Processo civilizatório versus concentração ilimitada da riqueza e mando na sociedade e no Estado

5ª Consideração:

Intensificação da Acumulação do Grande Capital. Nova crise global do capital, em 2008: iniciada no mercado de financiamento imobiliário nos EUA com crescimento exponencial do capital ‘virtual’, levou a quebras bancárias que chegam ao grande banco Lehman Brothers e se estende a bancos europeus. (Ver os filmes ‘Trabalho Interno’ e ‘A Grande Aposta’). O Banco Central dos EUA e, na sequencia, o Banco Central Europeu acertaram socorro de US$ 1 trilhão para a rede bancária privada se manter e ‘manter as economias’ dos países. Em 2012 com base nos dados do FMI, Banco Mundial, Banco de Compensações Internacionais e outros, a Tax Justice Network estimou entre US$21 e 32 trilhões depositados em paraísos fiscais(valor maior que as economias somadas dos EUA e Japão).  Somente em bancos suíços, Zucman estimou contas bancárias estrangeiras em US$2,3 trilhões. De 2008 a 2013 a riqueza global salta de US$92,4 trilhões para US$152 trilhões (dado do Boston Consulting Group).  Segundo trabalho do respeitável Instituo Federal Suíço de Pesquisas Tecnológicas, publicado em 2011, no mundo, 147 super-conglomerados com 2/3 de capital bancário, controlam 1318 conglomerados que por sua vez controlam as 43mil maiores corporações empresariais, detendo 47% da sua riqueza. No contexto da globalização, os interesses do grande capital global articulam e avançam na dinâmica de nichos nos vários continentes, secundarizando e hierarquizando os territórios nacionais e os próprios Estados-Nação.
_ _ _ _ _
• Tarefa proposta a
Segundo o trecho da página, em quanto Zucman estimou as contas bancárias estrangeiras mantidas somente em bancos suíços?

• Linhas de dados de apontamento
_ _ _ _ _
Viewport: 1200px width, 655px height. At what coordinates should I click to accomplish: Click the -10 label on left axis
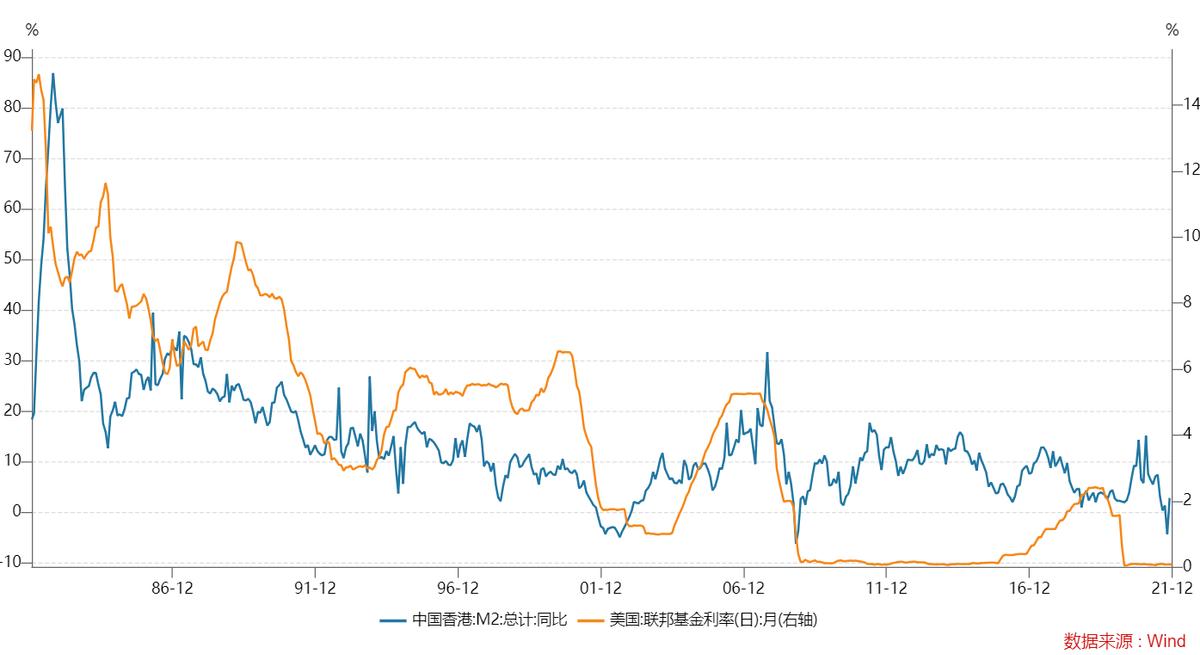(12, 563)
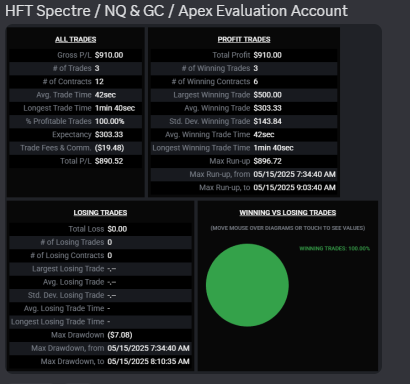Viewport: 410px width, 384px height.
Task: Click the Expectancy $303.33 row
Action: tap(76, 135)
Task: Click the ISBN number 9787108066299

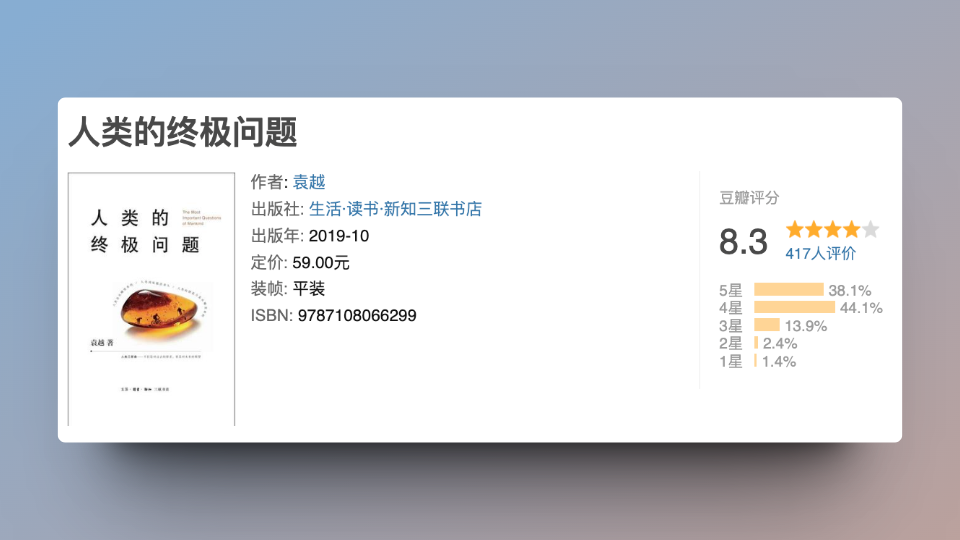Action: (x=357, y=316)
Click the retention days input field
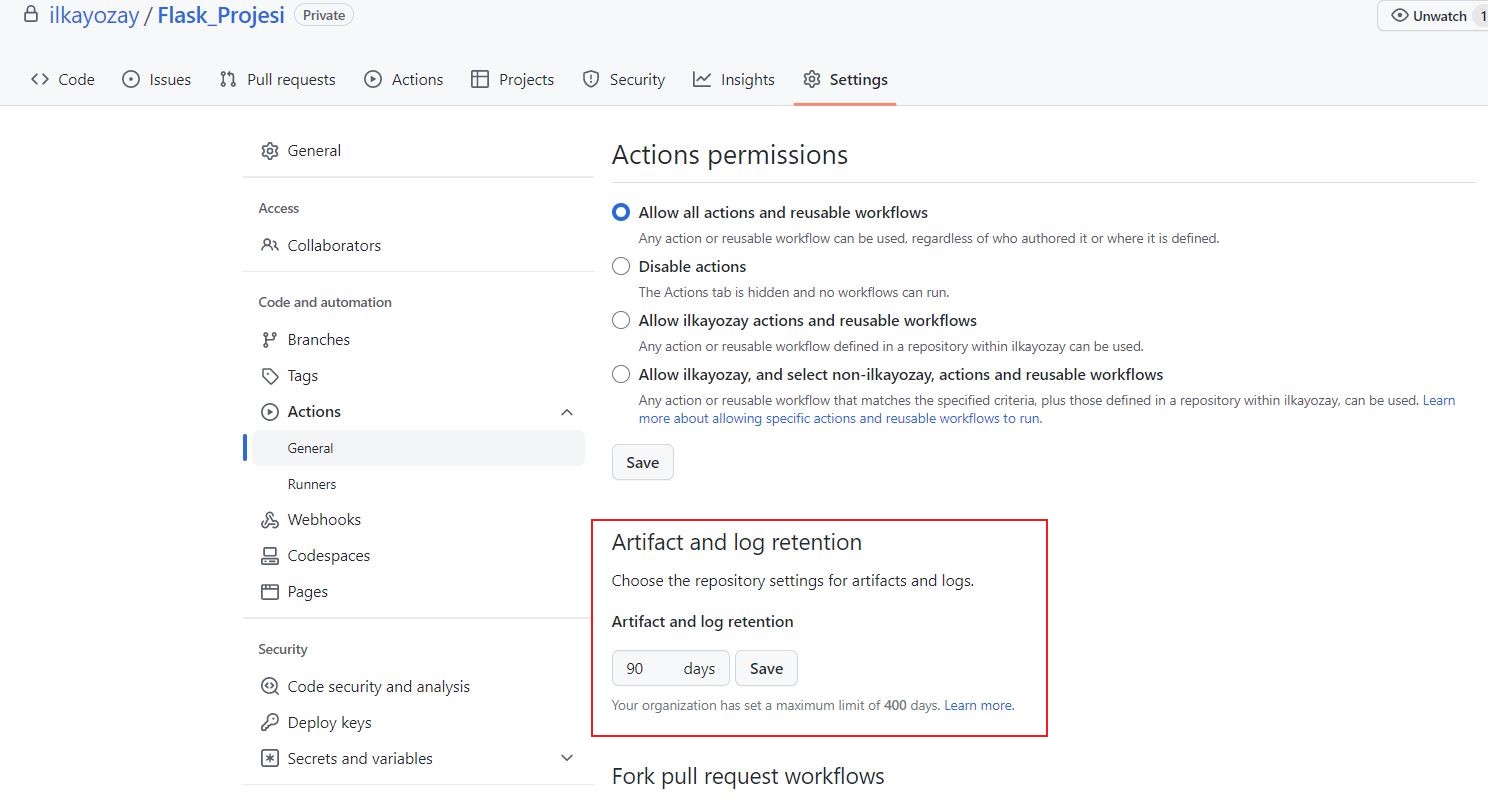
_ _ _ _ _
• Tarefa proposta b
Reescreva integralmente as linhas das entradas, da linha que contém "Task: Click the ISBN number 9787108066299" até o final das entradas, ambas incluídas, deslocando em 73 cada número das coordenadas nas respostas. Omita as imagens.

• Resposta correta a
Em US$2,3 trilhões.

• Resposta correta b
Task: Click the ISBN number 9787108066299

Action: (x=430, y=389)
Click the retention days input field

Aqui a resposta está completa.